Eber Sanhueza

Personal information
- Born: 23 April 1998 (age 28) Puerto Montt, Chile
- Education: Andrés Bello National University
- Height: 1.71 m (5 ft 7 in)

Sport
- Sport: Rowing
- Club: CD Nauticos Estrella Blanca

Medal record
Men's rowing
Representing Chile
Pan American Games
| Silver medal – second place | 2023 Santiago | Lwt double sculls |
| Bronze medal – third place | 2019 Lima | Lwt double sculls |
South American Games
| Gold medal – first place | 2018 Barranquilla | Lwt double skulls |
| Silver medal – second place | 2018 Barranquilla | Quadruple skulls |

= Eber Sanhueza =

Chilean rower (born 1998)

Eber Sanhueza Rojas (born 23 April 1998) is a Chilean rower who competed in the men's lightweight double skulls event at the 2020 Summer Olympics.

==Career==
Sanhueza was set to compete at the 2016 World Championships, but he was pulled from the competition to replace an injured Chilean teammate at the 2016 World U23 Championships, placing tenth in the coxless four event.

At the 2018 South American Games, he won a gold medal in the lightweight double skulls with Felipe Cárdenas and a silver medal in the quadruple skulls with Cárdenas, César Abaroa, and Bernardo Guerrero.

Sanhueza began competing with Abaroa in the lightweight double skulls event in 2017. They finished seventh at the 2017 World U23 Championships, and improved to a fourth-place finish at the 2018 edition. The pair placed 20th at the 2018 World Championships in Bulgaria, then won a bronze medal at the 2019 Pan American Games in Peru.

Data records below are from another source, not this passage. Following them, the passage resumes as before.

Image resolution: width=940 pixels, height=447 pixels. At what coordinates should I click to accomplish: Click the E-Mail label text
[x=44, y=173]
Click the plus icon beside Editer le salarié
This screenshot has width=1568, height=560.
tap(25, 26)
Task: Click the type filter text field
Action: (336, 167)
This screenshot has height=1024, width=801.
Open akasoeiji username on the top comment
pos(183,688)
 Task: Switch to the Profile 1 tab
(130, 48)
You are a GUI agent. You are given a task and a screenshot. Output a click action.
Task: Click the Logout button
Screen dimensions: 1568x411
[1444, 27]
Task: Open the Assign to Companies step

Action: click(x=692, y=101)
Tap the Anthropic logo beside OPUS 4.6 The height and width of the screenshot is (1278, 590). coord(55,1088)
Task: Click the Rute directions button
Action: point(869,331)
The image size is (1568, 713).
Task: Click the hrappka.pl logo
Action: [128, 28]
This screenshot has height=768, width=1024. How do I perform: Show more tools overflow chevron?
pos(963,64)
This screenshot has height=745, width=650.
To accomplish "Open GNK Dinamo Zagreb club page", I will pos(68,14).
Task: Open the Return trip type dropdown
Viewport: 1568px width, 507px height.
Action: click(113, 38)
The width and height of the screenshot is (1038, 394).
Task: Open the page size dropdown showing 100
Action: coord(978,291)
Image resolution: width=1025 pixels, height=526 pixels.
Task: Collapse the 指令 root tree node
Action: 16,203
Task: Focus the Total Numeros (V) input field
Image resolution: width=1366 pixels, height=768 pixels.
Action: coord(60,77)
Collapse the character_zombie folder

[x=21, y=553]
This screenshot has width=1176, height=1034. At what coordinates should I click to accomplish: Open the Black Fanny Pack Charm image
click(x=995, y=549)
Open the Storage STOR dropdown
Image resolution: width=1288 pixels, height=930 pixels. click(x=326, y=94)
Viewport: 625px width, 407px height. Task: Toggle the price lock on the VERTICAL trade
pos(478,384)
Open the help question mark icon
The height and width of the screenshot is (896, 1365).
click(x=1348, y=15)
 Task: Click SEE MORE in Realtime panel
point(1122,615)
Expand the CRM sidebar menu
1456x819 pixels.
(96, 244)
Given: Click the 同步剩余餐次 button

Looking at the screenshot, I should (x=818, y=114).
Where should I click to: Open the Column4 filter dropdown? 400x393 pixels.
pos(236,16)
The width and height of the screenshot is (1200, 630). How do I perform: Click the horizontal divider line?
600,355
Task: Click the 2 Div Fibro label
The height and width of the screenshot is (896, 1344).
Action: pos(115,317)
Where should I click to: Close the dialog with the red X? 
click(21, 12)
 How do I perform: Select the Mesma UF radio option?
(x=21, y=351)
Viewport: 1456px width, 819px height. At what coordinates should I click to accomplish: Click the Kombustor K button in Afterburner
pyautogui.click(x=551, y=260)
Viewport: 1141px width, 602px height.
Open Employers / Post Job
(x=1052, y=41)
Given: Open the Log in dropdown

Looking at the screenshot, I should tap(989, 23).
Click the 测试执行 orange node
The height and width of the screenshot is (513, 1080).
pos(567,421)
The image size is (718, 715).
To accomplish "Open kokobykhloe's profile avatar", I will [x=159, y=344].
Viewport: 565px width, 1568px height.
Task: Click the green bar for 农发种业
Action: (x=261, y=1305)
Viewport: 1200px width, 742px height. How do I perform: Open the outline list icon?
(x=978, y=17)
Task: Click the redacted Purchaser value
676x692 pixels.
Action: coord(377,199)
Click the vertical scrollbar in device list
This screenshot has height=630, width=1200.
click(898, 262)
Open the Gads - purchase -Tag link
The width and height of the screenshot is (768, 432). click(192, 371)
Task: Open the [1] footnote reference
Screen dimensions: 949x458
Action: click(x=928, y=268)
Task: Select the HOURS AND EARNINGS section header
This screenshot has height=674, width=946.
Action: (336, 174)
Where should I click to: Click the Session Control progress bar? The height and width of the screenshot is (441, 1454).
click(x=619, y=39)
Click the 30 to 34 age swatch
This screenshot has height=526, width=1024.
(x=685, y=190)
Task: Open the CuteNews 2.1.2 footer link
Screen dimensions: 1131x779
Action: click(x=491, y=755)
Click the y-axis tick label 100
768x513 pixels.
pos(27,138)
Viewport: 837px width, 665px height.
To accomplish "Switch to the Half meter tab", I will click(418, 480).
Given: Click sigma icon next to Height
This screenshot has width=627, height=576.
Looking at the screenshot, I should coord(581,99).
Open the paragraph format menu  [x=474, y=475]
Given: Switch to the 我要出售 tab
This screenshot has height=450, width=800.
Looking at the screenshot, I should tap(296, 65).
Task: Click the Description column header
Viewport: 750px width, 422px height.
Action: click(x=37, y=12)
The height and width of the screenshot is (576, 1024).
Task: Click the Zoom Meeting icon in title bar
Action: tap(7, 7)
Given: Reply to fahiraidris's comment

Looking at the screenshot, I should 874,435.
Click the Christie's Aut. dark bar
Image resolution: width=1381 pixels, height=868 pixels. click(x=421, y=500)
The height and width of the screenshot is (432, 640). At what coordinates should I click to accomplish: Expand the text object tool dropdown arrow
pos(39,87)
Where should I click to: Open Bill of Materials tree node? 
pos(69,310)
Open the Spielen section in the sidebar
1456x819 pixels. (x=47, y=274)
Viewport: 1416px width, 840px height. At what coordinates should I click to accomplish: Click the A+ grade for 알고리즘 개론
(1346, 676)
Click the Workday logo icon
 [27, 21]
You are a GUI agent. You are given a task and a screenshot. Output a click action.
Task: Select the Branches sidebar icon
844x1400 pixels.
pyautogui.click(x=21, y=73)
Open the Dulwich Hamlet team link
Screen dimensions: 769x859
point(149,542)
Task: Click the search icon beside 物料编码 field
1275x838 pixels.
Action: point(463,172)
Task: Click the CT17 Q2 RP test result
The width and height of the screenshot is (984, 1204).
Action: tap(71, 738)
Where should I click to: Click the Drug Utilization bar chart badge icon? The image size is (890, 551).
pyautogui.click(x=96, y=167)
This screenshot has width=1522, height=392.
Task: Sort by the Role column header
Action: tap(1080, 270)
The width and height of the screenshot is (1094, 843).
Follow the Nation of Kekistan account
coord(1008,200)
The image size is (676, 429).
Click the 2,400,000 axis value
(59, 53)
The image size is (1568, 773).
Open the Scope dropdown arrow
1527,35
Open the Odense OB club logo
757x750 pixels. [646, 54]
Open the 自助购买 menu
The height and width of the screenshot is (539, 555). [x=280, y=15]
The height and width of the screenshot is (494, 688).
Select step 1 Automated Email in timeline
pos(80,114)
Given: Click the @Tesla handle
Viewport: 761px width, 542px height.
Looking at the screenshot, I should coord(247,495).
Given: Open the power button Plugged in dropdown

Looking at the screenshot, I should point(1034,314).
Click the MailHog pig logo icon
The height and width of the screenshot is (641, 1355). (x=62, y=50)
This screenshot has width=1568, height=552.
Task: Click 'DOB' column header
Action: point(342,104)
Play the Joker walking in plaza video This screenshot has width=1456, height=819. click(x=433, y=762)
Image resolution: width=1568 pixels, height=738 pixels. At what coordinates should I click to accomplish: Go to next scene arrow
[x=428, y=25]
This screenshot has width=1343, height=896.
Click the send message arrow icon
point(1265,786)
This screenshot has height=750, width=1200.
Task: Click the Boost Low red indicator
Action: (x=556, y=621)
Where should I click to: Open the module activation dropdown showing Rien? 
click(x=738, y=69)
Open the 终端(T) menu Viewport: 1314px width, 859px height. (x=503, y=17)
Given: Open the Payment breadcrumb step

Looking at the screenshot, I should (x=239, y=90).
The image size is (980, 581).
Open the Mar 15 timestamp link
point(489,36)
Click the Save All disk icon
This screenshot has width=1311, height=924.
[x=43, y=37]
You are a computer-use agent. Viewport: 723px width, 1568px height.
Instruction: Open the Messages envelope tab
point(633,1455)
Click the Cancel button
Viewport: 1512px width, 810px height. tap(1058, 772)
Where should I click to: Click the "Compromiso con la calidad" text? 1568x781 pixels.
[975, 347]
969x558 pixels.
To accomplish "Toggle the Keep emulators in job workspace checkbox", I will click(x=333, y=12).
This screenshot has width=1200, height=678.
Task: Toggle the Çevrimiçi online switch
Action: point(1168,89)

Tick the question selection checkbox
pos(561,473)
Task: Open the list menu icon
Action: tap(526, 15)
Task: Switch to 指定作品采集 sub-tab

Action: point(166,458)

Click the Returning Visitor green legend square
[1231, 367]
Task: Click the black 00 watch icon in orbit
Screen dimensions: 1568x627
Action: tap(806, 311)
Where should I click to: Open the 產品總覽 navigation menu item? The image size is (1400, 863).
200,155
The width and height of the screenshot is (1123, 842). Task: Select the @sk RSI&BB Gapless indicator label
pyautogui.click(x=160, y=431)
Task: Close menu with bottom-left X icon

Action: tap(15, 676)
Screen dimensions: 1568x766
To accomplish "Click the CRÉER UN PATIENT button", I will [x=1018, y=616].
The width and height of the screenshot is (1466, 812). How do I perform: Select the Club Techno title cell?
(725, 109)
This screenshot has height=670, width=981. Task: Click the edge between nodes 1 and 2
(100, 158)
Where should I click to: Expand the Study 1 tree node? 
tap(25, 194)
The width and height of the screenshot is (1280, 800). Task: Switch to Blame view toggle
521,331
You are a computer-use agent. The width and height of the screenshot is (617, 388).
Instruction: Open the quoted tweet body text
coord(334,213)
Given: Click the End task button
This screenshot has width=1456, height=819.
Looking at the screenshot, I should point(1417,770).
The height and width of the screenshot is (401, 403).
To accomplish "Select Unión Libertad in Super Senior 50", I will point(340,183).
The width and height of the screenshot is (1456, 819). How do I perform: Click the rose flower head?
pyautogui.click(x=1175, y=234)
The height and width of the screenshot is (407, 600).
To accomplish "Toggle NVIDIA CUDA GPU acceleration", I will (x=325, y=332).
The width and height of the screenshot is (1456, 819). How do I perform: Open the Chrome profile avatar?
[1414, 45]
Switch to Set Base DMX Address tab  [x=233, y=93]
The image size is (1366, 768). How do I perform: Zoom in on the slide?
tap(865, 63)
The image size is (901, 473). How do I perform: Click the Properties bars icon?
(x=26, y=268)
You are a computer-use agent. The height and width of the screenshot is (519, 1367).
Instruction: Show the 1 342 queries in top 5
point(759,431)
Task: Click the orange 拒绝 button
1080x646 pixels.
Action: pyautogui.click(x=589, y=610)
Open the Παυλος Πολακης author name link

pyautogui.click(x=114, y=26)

In March 2021, Sanhueza and Abaroa finished second in the lightweight double skulls event at the American Olympic Qualification Regatta, securing Chile's boat in the event at the delayed 2020 Summer Olympics. A few days later the Chilean Rowing Federation selected the duo ahead of Felipe Cárdenas, who also finished second in his single skulls race, for the Olympic slot.